:: What to work on ::
Extract each line of the items that contains the word "icon", and copy those lines unchanged.

:: Listing ::
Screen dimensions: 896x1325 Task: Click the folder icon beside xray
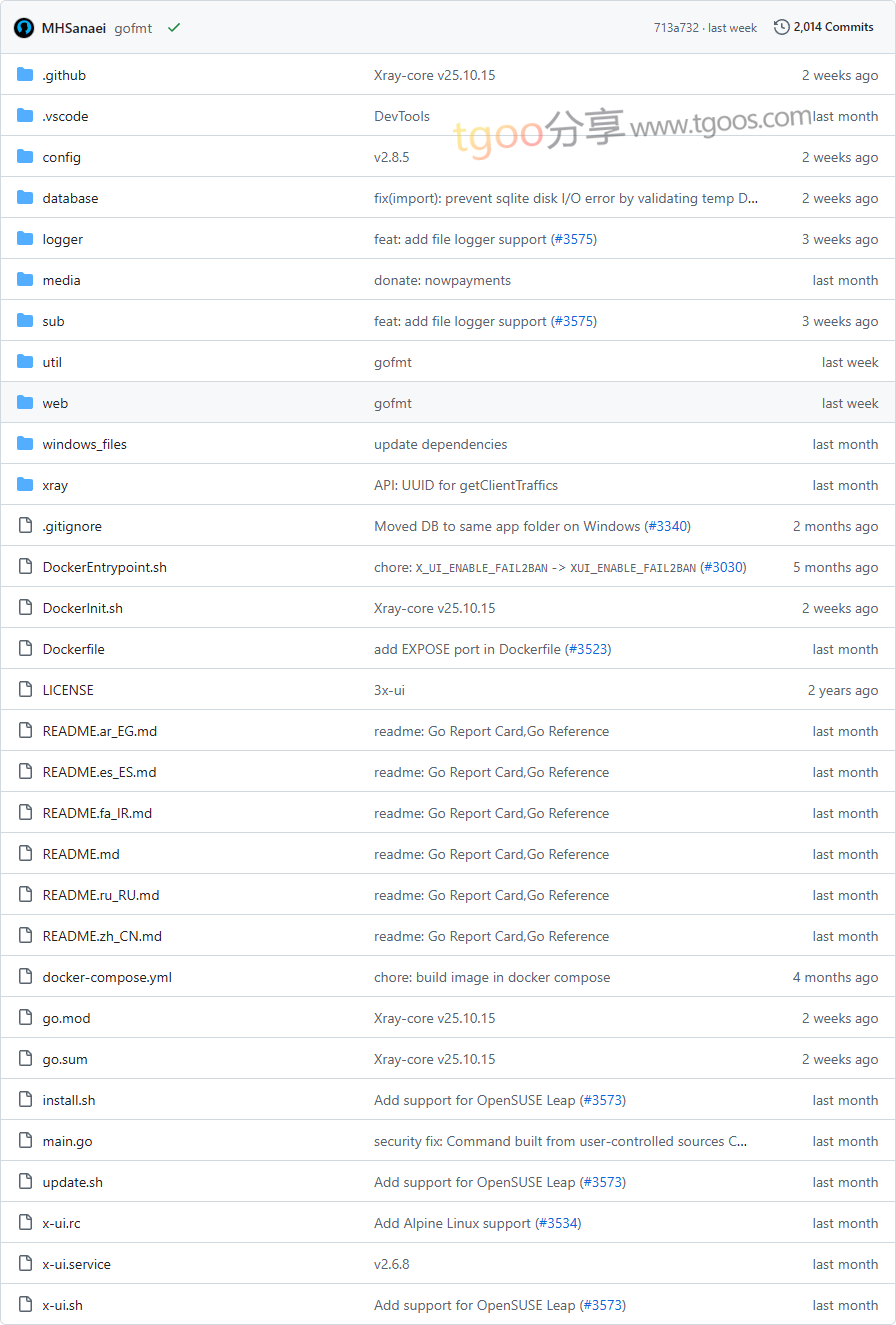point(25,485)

--

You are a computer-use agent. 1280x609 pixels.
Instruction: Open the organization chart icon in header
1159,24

:: Output for this task ::
Screen dimensions: 896x1325 Task: Click the folder icon beside xray
Instruction: Open the organization chart icon in header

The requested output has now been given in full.